More than half (58%) of those surveyed are concerned about their ability to tell fact from fiction when it comes to news online. Those most concerned are in Africa (73%) and the United States (73%).
When it comes to who is responsible for false or misleading information, online influencers and personalities (47%) and national politicians (47%) are seen as the biggest threats worldwide.
Fighting disinformation
There are numerous projects trying to build trust and equip people with the skills to combat misinformation.
Media Diversity Institute Western Balkans (MDI WB) leads the MLADI in defence of facts for more resilient local communities project, which aims to empower young people to recognise and critically analyse mis- and disinformation and harmful narratives. The project enables youth to develop media literacy and critical thinking skills so they are better able to recognise and counter the manipulation of media content.
MDI WB is also a project partner of the recently launched project InfoFacto, a youth-centred media literacy platform helping youth assess digital content, engage with diverse perspectives, and navigate AI-driven misinformation.

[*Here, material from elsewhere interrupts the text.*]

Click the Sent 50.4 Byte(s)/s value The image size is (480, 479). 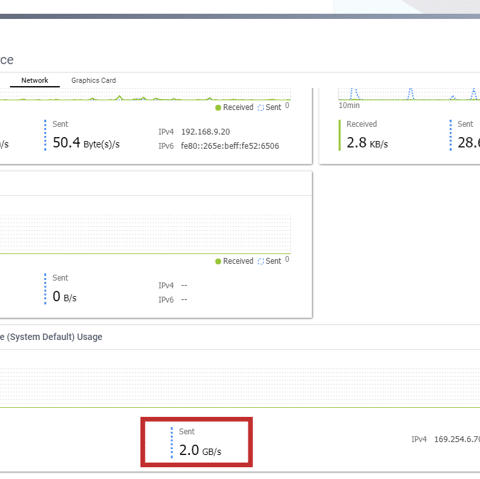coord(86,143)
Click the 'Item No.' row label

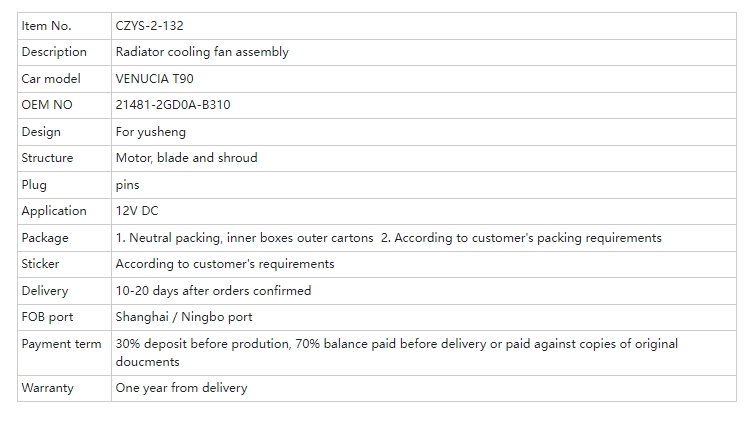46,26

“It is essential to work with all ages and groups of people to build media literacy skills, not only to recognise disinformation, but to at least try to provide the tools to navigate the increasingly complex and harmful media space,” said Anja Anđušić, MDI WB Project Manager and Researcher.

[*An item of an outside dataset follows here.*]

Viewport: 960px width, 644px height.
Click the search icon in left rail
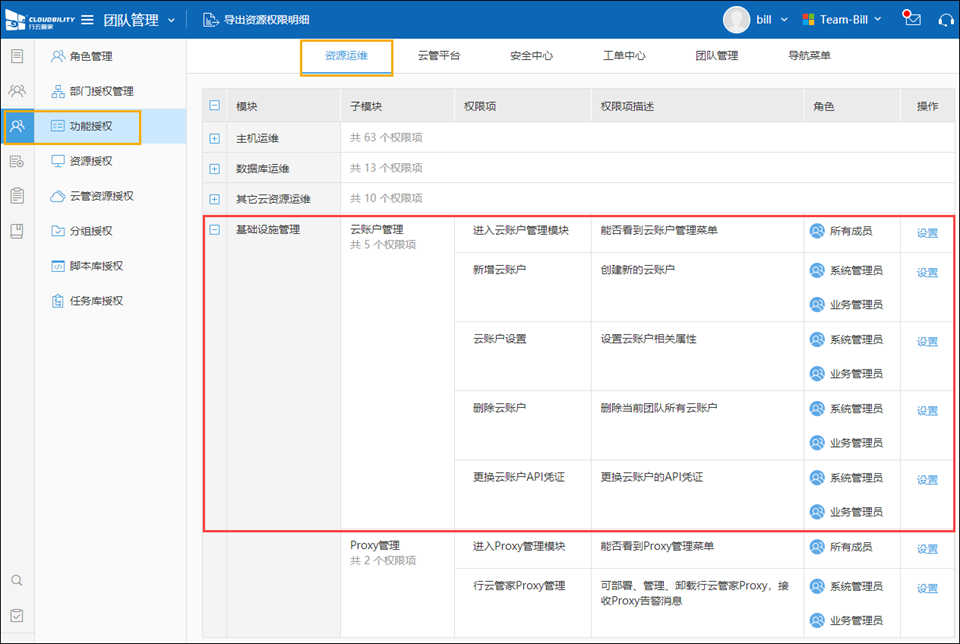[x=17, y=580]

“These initiatives are growing in importance each day as new challenges keep popping up,” she added.
Impact on diversity
The fight against mis- and disinformation has far-reaching consequences.
Misinformation often targets minority groups, straining social cohesion. Other targets include health, security and climate information, making misinformation a security threat and challenge to democracy.
Who will win the battle?
With the growth of AI-generated fake news and videos which are increasing difficult to identify as false, a rise in chatbots being used as a source of news, and populist politicians increasingly bypassing traditional media in favour of friendly partisan outlets, the media faces a tough fight to dominate narratives on the “truth”.

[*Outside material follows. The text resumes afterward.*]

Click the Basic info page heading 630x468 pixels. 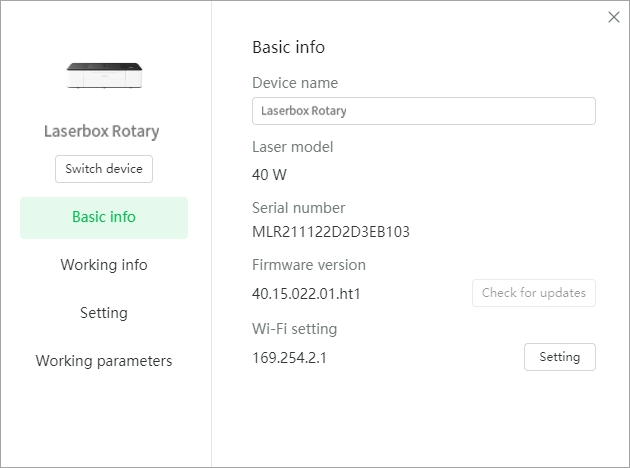click(288, 47)
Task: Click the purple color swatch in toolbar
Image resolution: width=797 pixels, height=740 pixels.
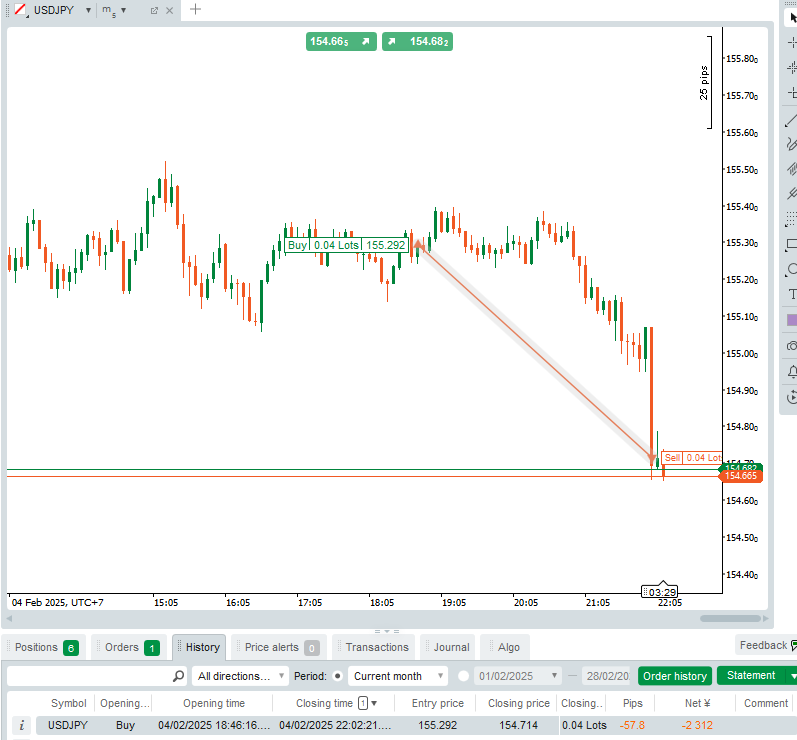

What’s needed is a reversal in the decline of trust in the media, increased critical thinking skills to combat misinformation and navigate an AI-dominated information ecosystem, and a public that is willing to disengage from highly polarised political and media environments.
As Jaime Abello Banfi, Director General of Fundación Gabo, warned at a MDI panel at UNESCO’s Global MIL Week in Colombia in October 2025: “We must recognise that times are changing and that AI is the new mediator between people and the media. This creates an environment where, if people are not prepared, we will see a retreat of critical thinking.”